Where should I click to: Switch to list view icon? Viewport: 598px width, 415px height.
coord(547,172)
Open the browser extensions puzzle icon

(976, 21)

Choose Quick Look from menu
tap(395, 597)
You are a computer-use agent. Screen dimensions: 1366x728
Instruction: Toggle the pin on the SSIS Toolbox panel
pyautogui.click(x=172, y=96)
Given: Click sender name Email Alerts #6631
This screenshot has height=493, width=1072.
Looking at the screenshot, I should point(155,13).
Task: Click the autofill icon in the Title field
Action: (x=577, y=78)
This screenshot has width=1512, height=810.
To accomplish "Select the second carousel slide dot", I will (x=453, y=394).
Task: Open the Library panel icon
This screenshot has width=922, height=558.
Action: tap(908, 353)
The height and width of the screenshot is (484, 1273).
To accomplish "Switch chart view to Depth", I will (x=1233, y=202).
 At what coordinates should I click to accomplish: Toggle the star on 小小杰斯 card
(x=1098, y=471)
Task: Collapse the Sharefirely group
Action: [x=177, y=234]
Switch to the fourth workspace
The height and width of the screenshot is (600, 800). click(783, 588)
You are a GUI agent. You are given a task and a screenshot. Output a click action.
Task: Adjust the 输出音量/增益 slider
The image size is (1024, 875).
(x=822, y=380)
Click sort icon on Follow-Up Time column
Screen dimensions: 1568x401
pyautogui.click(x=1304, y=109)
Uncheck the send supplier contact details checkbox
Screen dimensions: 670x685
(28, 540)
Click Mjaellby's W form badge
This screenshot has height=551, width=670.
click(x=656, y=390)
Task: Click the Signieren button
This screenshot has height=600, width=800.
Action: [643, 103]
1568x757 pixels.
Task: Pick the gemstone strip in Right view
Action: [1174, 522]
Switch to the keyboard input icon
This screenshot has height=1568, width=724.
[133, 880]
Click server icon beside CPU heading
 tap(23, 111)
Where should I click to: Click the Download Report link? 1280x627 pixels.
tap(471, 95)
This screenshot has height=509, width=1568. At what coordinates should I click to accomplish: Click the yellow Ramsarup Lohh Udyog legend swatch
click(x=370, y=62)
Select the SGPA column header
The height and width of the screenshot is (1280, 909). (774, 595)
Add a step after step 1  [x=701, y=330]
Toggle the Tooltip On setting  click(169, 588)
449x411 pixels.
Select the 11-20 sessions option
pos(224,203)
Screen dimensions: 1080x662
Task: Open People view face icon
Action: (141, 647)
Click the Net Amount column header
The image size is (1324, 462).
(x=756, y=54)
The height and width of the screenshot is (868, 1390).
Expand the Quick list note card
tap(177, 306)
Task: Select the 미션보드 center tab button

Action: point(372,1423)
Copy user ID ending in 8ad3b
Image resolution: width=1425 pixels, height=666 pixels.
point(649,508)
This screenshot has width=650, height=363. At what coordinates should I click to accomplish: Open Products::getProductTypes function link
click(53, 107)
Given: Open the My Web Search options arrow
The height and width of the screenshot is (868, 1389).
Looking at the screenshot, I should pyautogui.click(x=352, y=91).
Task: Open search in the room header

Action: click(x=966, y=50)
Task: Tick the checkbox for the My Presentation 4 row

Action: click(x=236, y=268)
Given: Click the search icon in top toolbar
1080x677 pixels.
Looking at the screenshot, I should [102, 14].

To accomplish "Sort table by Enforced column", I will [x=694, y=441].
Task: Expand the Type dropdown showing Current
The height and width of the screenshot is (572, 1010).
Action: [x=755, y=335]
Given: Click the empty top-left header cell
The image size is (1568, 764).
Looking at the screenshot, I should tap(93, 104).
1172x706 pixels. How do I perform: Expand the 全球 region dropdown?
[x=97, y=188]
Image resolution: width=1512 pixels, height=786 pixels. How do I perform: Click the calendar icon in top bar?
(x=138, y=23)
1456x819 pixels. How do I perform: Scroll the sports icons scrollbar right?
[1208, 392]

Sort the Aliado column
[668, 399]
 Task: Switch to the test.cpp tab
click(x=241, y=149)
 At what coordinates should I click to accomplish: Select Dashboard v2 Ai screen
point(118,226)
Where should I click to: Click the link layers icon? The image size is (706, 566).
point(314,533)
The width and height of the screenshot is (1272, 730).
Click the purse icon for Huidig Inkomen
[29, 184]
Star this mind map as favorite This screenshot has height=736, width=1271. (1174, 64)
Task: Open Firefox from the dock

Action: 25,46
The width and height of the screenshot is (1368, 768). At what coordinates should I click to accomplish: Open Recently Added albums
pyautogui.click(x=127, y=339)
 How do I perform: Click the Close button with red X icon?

TRY IT:
The records above must be written out again exactly.

SOLUTION FOR THIS TASK:
Where should I click to: Switch to list view icon? Viewport: 598px width, 415px height.
coord(547,172)
Open the browser extensions puzzle icon

(976, 21)

Choose Quick Look from menu
tap(395, 597)
You are a computer-use agent. Screen dimensions: 1366x728
Instruction: Toggle the pin on the SSIS Toolbox panel
pyautogui.click(x=172, y=96)
Given: Click sender name Email Alerts #6631
This screenshot has height=493, width=1072.
Looking at the screenshot, I should point(155,13).
Task: Click the autofill icon in the Title field
Action: (x=577, y=78)
This screenshot has width=1512, height=810.
To accomplish "Select the second carousel slide dot", I will (x=453, y=394).
Task: Open the Library panel icon
This screenshot has width=922, height=558.
Action: tap(908, 353)
The height and width of the screenshot is (484, 1273).
To accomplish "Switch chart view to Depth", I will (x=1233, y=202).
 At what coordinates should I click to accomplish: Toggle the star on 小小杰斯 card
(x=1098, y=471)
Task: Collapse the Sharefirely group
Action: [x=177, y=234]
Switch to the fourth workspace
The height and width of the screenshot is (600, 800). click(783, 588)
You are a GUI agent. You are given a task and a screenshot. Output a click action.
Task: Adjust the 输出音量/增益 slider
The image size is (1024, 875).
(x=822, y=380)
Click sort icon on Follow-Up Time column
Screen dimensions: 1568x401
pyautogui.click(x=1304, y=109)
Uncheck the send supplier contact details checkbox
Screen dimensions: 670x685
(28, 540)
Click Mjaellby's W form badge
This screenshot has height=551, width=670.
click(x=656, y=390)
Task: Click the Signieren button
This screenshot has height=600, width=800.
Action: [643, 103]
1568x757 pixels.
Task: Pick the gemstone strip in Right view
Action: [1174, 522]
Switch to the keyboard input icon
This screenshot has height=1568, width=724.
[133, 880]
Click server icon beside CPU heading
 tap(23, 111)
Where should I click to: Click the Download Report link? 1280x627 pixels.
tap(471, 95)
This screenshot has height=509, width=1568. At what coordinates should I click to accomplish: Click the yellow Ramsarup Lohh Udyog legend swatch
click(x=370, y=62)
Select the SGPA column header
The height and width of the screenshot is (1280, 909). (774, 595)
Add a step after step 1  [x=701, y=330]
Toggle the Tooltip On setting  click(169, 588)
449x411 pixels.
Select the 11-20 sessions option
pos(224,203)
Screen dimensions: 1080x662
Task: Open People view face icon
Action: (141, 647)
Click the Net Amount column header
The image size is (1324, 462).
(x=756, y=54)
The height and width of the screenshot is (868, 1390).
Expand the Quick list note card
tap(177, 306)
Task: Select the 미션보드 center tab button

Action: point(372,1423)
Copy user ID ending in 8ad3b
Image resolution: width=1425 pixels, height=666 pixels.
point(649,508)
This screenshot has width=650, height=363. At what coordinates should I click to accomplish: Open Products::getProductTypes function link
click(53, 107)
Given: Open the My Web Search options arrow
The height and width of the screenshot is (868, 1389).
Looking at the screenshot, I should pyautogui.click(x=352, y=91).
Task: Open search in the room header

Action: click(x=966, y=50)
Task: Tick the checkbox for the My Presentation 4 row

Action: click(x=236, y=268)
Given: Click the search icon in top toolbar
1080x677 pixels.
Looking at the screenshot, I should [102, 14].

To accomplish "Sort table by Enforced column", I will [x=694, y=441].
Task: Expand the Type dropdown showing Current
The height and width of the screenshot is (572, 1010).
Action: [x=755, y=335]
Given: Click the empty top-left header cell
The image size is (1568, 764).
Looking at the screenshot, I should tap(93, 104).
1172x706 pixels. How do I perform: Expand the 全球 region dropdown?
[x=97, y=188]
Image resolution: width=1512 pixels, height=786 pixels. How do I perform: Click the calendar icon in top bar?
(x=138, y=23)
1456x819 pixels. How do I perform: Scroll the sports icons scrollbar right?
[1208, 392]

Sort the Aliado column
[668, 399]
 Task: Switch to the test.cpp tab
click(x=241, y=149)
 At what coordinates should I click to accomplish: Select Dashboard v2 Ai screen
point(118,226)
Where should I click to: Click the link layers icon? The image size is (706, 566).
point(314,533)
The width and height of the screenshot is (1272, 730).
Click the purse icon for Huidig Inkomen
[29, 184]
Star this mind map as favorite This screenshot has height=736, width=1271. (1174, 64)
Task: Open Firefox from the dock

Action: 25,46
The width and height of the screenshot is (1368, 768). At what coordinates should I click to accomplish: Open Recently Added albums
pyautogui.click(x=127, y=339)
 How do I perform: Click the Close button with red X icon?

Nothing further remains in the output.